Shares collapse awaiting CEO change

Nike faces one of their worst streaks in decades. The sneaker maker announced worse-than-expected results on Tuesday and decided to cancel its sales forecasts for the entire year called “guidance” in financial jargon. It had already reduced them in the previous quarter.

The justification for that move, which left investors without an annual estimate of the company’s numbers, was the arrival of a new CEO Elliott Hill, on October 14, replacing John Donahoe. But that explanation did not calm the market: the company’s action it collapsed 7% this Wednesday, and then cut the fall to 5%, to US$ 84.50.

rose 15% to $1.2 billion during the quarter.

Nike also postponed its allotted day to speak with investors, scheduled for November, to give Hill more time to develop his turnaround strategy.

The market hopes that the new CEO will inspire staff who have lost faith in the company’s trajectory. It will also have to accelerate the development of new products.

Removing the full-year outlook “provides Elliott with the flexibility to reconnect with our employees and teams, evaluate current business strategies and trends, and develop our plans to better position the business,” said CFO Matt Friend, in a call with analysts.

FILE – Atlanta Braves outfielder Jorge Soler wears custom Nike Air Jordan cleats in the dugout during the seventh inning of a baseball game against the Colorado Rockies, Sept. 5, 2024, in Atlanta. (AP Photo/Jason Allen, File)

Sales for the fiscal first quarter (ended Aug. 31) fell 10% to $11.59 billion, just below the average analyst estimate. The declines were especially pronounced in North Americaas well as in Europe, Africa and the Middle East, while the problems persisted problems in the Converse brand.

Nike hopes that revenues fall between 8% and 10% in the second quarter, before the trend improves.

As of Tuesday, the company’s shares had already fallen 18% this year, compared with a 20% gain for the S&P 500 index. Jefferies analysts warned that the stock’s losses were likely to continue even after Hill would join.

“Nike has been warning us that the sportswear market is not very strong and that its innovation cycle was also not looking particularly good for the start of fiscal 2025“said David Swartz, an analyst at Morningstar. “Right now, Nike is in a situation where not many new products come out and is removing some others.”

Regarding the change in CEO, Adam Calamar, portfolio manager at Jensen Investment, assured that “it is important to understand that significant changes do not occur overnight, especially in a company of the size and complexity of Nike.”

However, pressures are easing in some areas: Sales in China and the major countries under its influence exceeded analysts’ expectations, and the 4% drop there was the smallest among the company’s regions. Nike said the new products are selling well in China, including Pegasus 41 running shoes and classics like Jordan.

Hill, a Nike veteran who started as an intern decades ago, will come out of retirement to assume the top job. His predecessor, John Donahoe, had become the company’s CEO in 2020, when sales were soaring, but he oversaw Nike during the years. most tumultuous years in the half century of the company’s history.

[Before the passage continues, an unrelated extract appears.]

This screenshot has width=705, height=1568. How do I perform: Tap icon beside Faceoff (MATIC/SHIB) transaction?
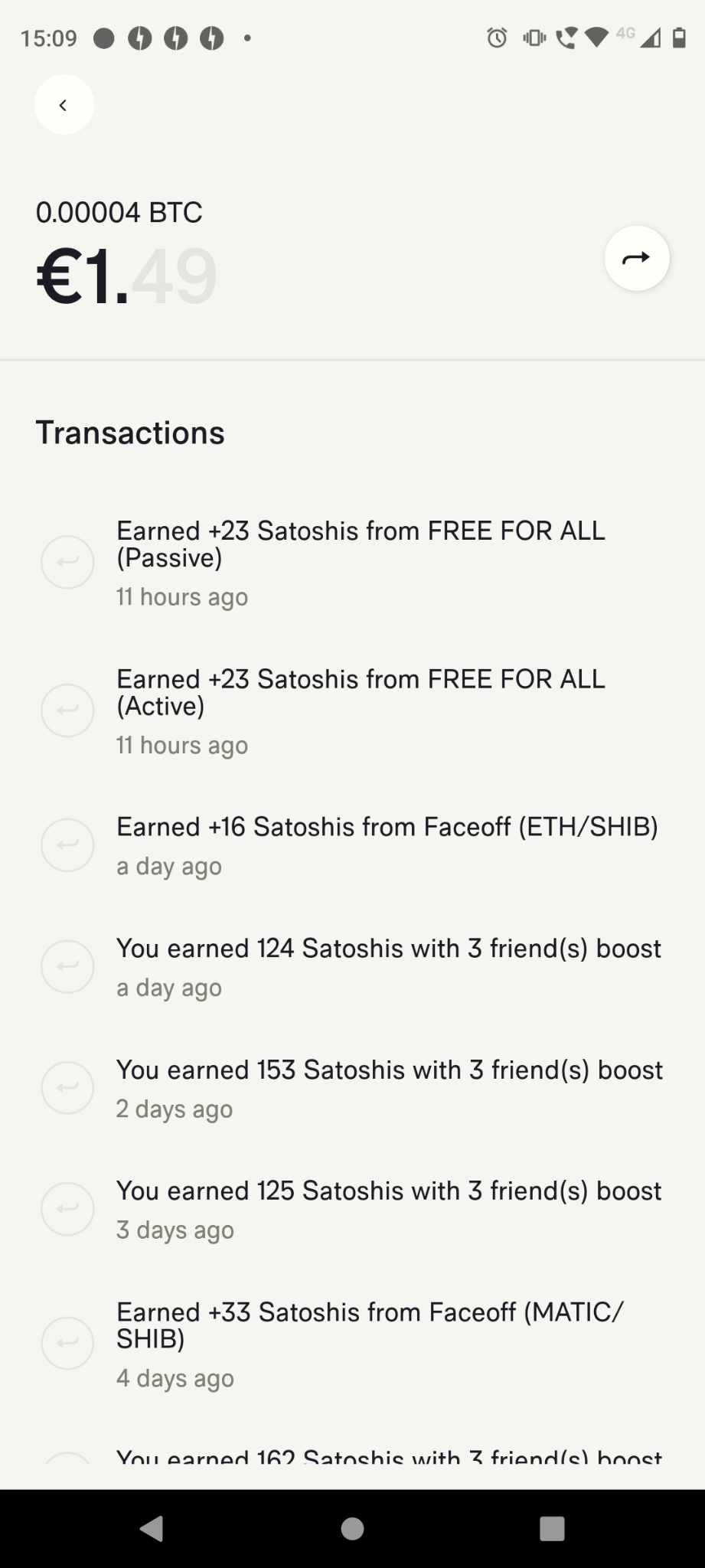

Donahoe had tried to increase sales at Nike stores and on its website by significantly reducing the number of shoes the company shipped to retailers. But demand for its sneakers plummeted last year, while emerging brands like Yes, Hoka y Salomon They quickly filled the space in store windows that Nike had left without much product.

At the Paris Olympics, Nike invested more than ever. Photo Bloomberg

Meanwhile, product development had slowed as the company faced pandemic crises and leaned on the urban sneakers it already sold.

Executives have said they are restarting the product portfolio with a three-year plan that began before the Paris Olympics this year. Nike spent aggressively during the Games in an effort to revive sales through bolder advertising to a global audience.